** WORK ITEM **
Copy the part of the racehorse text from "In the 2008" to "for Bart Cummings." word for word.
--- PAGE EXCERPT Enclosed Below ---
Australian-bred Thoroughbred racehorse

Viewed (4 October 2003 - 18 April 2010) was an Australian Thoroughbred racehorse who won the 148th Melbourne Cup on 4 November 2008.

==Racing record==

===2008 Melbourne Cup===

Prior to the Cup, Viewed won the AJC Listed Japan Racing Association (JRA) Plate on 30 April 2008 and two months later he qualified by winning the Group 2 Brisbane Cup on 9 June 2008.

In the 2008 Melbourne Cup on 4 November, Viewed defeated the Luca Cumani-trained Bauer in a photo finish. The finish was so close that the electronic timing devices, which are placed inside the saddle cloths, recorded that Bauer had completed the course one-hundredth of a second faster than Viewed.

Viewed was trained by Bart Cummings and was ridden by Blake Shinn. It was Shinn's first Melbourne Cup winner and the 12th for Cummings. It was the fourth time Cummings had won the Cup in partnership with Dato Tan Chin Nam, the owner. Viewed's Melbourne Cup was the 250th Group 1 training victory for Bart Cummings.
--- End of Enclosed PAGE EXCERPT ---
--- INFORMATION SUPPLIED Enclosed Below ---
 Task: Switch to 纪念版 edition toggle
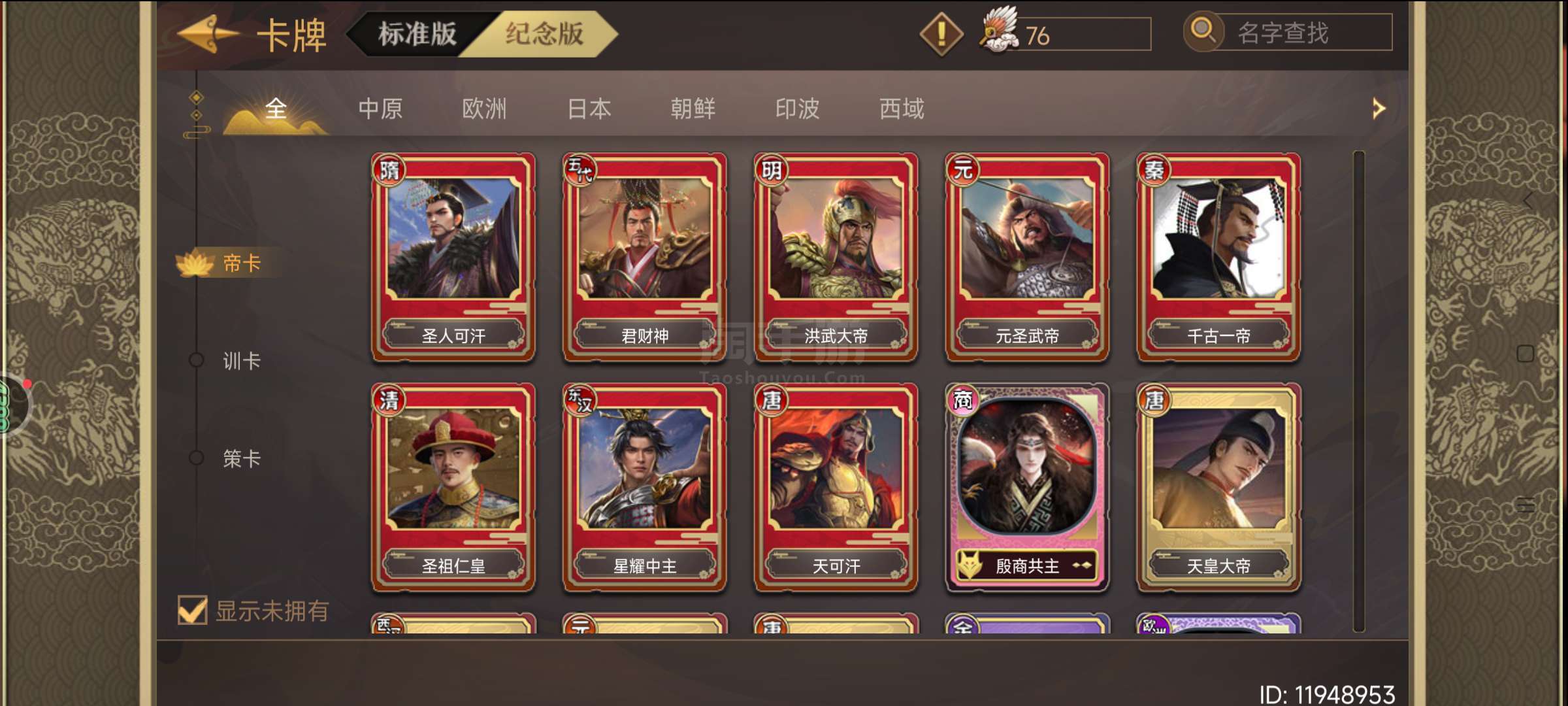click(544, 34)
--- End of Enclosed INFORMATION SUPPLIED ---
--- INFORMATION SUPPLIED Enclosed Below ---
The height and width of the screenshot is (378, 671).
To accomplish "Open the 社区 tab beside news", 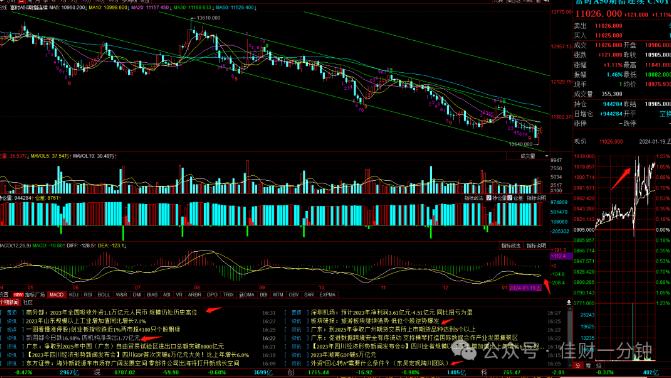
--- End of Enclosed INFORMATION SUPPLIED ---
** FINISHED TASK **
In the 2008 Melbourne Cup on 4 November, Viewed defeated the Luca Cumani-trained Bauer in a photo finish. The finish was so close that the electronic timing devices, which are placed inside the saddle cloths, recorded that Bauer had completed the course one-hundredth of a second faster than Viewed.

Viewed was trained by Bart Cummings and was ridden by Blake Shinn. It was Shinn's first Melbourne Cup winner and the 12th for Cummings. It was the fourth time Cummings had won the Cup in partnership with Dato Tan Chin Nam, the owner. Viewed's Melbourne Cup was the 250th Group 1 training victory for Bart Cummings.